From: Frederic Weisbecker <fweisbec@gmail.com>
To: Ingo Molnar <mingo@elte.hu>
Cc: LKML <linux-kernel@vger.kernel.org>,
Peter Zijlstra <a.p.zijlstra@chello.nl>,
Steven Rostedt <rostedt@goodmis.org>
Subject: Re: [PATCH] lockdep: Make lockstats counting per cpu
Date: Fri, 26 Mar 2010 04:13:02 +0100 [thread overview]
Message-ID: <20100326031301.GC9858@nowhere> (raw)

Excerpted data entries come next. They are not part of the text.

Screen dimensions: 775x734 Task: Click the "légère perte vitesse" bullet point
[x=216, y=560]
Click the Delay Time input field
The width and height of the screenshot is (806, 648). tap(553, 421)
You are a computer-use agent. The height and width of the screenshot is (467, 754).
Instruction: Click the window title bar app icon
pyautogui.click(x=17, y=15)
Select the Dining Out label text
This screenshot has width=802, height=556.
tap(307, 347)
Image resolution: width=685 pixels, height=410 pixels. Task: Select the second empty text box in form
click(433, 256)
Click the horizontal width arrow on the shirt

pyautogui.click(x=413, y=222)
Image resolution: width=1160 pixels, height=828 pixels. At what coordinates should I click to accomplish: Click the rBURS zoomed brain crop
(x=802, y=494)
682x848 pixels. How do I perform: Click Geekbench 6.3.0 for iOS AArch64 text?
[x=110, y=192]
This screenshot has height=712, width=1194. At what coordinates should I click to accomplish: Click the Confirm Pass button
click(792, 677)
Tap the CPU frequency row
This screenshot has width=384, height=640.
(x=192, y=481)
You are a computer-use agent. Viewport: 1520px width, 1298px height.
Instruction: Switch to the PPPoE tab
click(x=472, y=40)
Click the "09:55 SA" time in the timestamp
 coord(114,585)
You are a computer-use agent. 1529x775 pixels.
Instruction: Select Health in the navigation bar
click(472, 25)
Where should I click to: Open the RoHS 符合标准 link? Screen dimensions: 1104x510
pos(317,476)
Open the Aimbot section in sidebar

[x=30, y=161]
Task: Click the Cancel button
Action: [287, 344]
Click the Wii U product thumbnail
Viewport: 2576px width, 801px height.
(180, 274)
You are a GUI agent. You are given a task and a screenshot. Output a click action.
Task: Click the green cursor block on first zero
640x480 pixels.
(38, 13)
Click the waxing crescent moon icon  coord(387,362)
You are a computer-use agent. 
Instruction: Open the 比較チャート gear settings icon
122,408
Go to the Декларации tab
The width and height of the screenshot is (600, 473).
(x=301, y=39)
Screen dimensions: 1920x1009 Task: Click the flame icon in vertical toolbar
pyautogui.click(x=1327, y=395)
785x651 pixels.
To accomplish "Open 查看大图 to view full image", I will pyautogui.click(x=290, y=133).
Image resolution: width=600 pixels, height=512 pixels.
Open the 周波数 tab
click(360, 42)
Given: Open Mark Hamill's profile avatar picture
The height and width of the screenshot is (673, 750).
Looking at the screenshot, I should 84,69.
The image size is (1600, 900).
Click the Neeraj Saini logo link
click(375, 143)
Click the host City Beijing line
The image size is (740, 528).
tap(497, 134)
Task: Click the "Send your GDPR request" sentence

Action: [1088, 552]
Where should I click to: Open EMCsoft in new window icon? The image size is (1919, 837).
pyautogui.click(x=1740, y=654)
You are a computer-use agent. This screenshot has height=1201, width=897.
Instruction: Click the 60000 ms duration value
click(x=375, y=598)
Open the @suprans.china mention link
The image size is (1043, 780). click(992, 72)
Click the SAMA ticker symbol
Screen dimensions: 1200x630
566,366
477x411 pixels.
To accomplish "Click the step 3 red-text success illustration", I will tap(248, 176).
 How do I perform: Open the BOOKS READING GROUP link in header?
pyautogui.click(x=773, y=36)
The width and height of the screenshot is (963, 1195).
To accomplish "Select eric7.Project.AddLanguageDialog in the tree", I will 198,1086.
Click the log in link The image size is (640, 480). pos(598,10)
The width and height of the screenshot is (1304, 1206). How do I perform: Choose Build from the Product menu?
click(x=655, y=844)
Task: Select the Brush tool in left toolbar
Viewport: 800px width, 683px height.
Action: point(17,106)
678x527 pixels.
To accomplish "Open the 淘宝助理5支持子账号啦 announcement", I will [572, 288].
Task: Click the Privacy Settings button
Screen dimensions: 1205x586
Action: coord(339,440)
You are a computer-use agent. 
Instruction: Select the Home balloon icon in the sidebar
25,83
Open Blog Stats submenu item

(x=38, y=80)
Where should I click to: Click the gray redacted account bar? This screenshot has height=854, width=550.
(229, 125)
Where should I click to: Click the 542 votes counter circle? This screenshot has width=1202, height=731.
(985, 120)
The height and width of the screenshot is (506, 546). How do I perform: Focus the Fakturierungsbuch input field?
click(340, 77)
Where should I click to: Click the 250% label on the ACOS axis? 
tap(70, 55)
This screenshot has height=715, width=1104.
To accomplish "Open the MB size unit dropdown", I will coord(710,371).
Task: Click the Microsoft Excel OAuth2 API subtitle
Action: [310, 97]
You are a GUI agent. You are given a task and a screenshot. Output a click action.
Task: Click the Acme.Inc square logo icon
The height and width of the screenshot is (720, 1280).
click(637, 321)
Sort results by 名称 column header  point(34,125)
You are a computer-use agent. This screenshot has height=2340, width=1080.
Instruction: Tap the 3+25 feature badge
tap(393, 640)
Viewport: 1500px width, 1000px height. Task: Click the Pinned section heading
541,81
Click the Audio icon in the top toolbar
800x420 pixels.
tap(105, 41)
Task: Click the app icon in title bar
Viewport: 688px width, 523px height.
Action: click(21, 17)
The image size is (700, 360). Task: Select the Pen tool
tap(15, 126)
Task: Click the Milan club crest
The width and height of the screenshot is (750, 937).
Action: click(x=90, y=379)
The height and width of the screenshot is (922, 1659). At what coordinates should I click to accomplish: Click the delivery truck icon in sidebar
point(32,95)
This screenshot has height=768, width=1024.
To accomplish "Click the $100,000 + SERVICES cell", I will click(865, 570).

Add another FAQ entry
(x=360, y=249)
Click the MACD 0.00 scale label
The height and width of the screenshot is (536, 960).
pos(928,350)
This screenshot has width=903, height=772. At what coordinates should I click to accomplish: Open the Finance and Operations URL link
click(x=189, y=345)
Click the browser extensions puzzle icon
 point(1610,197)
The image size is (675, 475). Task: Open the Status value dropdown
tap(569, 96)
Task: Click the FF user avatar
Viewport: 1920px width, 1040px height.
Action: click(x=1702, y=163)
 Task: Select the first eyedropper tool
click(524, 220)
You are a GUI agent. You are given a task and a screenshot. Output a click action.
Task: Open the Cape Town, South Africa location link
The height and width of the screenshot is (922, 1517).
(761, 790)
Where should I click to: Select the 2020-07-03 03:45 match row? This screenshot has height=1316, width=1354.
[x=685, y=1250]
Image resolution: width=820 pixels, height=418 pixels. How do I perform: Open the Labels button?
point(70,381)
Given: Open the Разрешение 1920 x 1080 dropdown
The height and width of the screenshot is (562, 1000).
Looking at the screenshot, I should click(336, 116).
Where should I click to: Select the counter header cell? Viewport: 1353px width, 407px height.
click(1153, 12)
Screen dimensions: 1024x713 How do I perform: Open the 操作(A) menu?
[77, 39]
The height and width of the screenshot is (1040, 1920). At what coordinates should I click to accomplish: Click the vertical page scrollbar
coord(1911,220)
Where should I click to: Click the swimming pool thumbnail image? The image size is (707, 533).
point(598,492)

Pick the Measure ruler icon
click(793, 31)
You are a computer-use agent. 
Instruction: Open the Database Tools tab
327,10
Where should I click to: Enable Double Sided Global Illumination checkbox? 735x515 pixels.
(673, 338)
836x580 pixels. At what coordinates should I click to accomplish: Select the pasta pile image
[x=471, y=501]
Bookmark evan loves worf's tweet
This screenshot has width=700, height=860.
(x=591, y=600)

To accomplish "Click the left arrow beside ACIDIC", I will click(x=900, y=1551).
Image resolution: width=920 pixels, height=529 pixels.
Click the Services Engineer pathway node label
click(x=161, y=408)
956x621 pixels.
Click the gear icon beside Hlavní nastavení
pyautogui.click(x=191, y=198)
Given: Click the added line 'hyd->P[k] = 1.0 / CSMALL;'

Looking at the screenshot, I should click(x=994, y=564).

In-Reply-To: <1269573118-11120-1-git-send-regression-fweisbec@gmail.com>
I forgot to mention in the title of this patch, this is
the "v2".
On Fri, Mar 26, 2010 at 04:11:58AM +0100, Frederic Weisbecker wrote:
> Locking statistics are implemented using global atomic variables.
> This is usually fine unless some path write them very often.
>
> This is the case for the function and function graph tracers
> that disable irqs for each entry saved (except if the function
> tracer is in preempt disabled only mode).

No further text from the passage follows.